(ACTION ITEM):
Write out every line from the listing below where the string "will" is found.

━━━━━━━━━━━━━━━━━━━━

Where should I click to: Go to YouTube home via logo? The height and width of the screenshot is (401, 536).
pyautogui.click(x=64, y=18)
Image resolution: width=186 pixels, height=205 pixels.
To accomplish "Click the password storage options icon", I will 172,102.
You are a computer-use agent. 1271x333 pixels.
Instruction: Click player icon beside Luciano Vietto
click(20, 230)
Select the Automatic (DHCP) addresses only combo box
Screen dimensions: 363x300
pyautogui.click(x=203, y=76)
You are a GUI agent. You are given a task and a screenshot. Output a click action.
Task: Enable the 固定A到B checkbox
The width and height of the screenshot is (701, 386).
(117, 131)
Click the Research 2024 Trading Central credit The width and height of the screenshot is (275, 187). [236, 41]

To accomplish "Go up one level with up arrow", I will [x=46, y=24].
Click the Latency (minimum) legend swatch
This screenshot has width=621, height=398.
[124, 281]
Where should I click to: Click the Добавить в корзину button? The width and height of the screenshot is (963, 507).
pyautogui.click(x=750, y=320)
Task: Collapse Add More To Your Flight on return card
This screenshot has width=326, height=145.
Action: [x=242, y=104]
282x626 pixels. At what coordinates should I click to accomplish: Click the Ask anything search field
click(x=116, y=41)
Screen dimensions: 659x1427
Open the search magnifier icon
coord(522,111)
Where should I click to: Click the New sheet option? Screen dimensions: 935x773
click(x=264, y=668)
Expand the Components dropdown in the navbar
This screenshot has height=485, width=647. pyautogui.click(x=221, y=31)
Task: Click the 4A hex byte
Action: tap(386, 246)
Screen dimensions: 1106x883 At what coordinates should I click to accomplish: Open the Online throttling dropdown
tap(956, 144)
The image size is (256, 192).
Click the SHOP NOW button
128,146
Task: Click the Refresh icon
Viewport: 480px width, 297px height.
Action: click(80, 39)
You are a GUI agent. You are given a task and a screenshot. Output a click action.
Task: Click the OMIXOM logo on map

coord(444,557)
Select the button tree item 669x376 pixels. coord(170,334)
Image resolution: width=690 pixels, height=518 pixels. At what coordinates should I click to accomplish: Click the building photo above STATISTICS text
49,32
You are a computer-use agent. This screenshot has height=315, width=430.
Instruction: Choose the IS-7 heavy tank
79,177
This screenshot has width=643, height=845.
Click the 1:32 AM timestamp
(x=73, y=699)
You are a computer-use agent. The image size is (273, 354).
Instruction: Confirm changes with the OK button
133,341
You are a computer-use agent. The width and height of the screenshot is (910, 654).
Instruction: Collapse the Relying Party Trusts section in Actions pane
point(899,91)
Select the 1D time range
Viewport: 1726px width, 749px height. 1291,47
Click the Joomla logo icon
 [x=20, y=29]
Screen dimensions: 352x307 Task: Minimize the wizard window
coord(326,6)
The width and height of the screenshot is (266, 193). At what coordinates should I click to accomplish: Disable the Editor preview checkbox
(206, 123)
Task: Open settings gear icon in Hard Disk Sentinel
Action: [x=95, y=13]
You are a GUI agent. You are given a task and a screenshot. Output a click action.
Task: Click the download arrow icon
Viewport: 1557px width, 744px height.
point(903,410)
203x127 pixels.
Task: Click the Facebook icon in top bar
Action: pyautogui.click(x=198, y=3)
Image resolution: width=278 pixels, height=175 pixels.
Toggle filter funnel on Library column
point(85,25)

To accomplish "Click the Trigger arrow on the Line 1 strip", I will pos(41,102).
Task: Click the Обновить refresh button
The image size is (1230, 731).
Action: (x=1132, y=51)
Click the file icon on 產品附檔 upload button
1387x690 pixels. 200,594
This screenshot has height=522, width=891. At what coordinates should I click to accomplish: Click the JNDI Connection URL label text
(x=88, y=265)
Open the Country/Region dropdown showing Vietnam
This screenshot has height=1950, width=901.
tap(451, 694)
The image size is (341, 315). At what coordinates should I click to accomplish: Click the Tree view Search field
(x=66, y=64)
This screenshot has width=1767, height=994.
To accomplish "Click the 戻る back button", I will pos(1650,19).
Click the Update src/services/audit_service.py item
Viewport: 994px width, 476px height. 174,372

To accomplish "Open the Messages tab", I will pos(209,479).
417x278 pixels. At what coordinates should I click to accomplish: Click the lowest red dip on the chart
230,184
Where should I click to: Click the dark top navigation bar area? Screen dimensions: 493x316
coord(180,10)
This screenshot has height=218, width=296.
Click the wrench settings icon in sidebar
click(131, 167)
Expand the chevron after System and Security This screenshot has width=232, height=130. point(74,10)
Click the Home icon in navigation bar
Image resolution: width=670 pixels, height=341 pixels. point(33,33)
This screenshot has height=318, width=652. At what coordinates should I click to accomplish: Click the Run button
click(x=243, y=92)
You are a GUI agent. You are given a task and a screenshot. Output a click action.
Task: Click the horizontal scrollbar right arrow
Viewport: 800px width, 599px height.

━━━━━━━━━━━━━━━━━━━━

(ANSWER TO THIS TASK):
To accomplish "Click the password storage options icon", I will 172,102.
To accomplish "Go up one level with up arrow", I will [x=46, y=24].
To accomplish "Click the Trigger arrow on the Line 1 strip", I will pos(41,102).
To accomplish "Click the 戻る back button", I will pos(1650,19).
To accomplish "Open the Messages tab", I will pos(209,479).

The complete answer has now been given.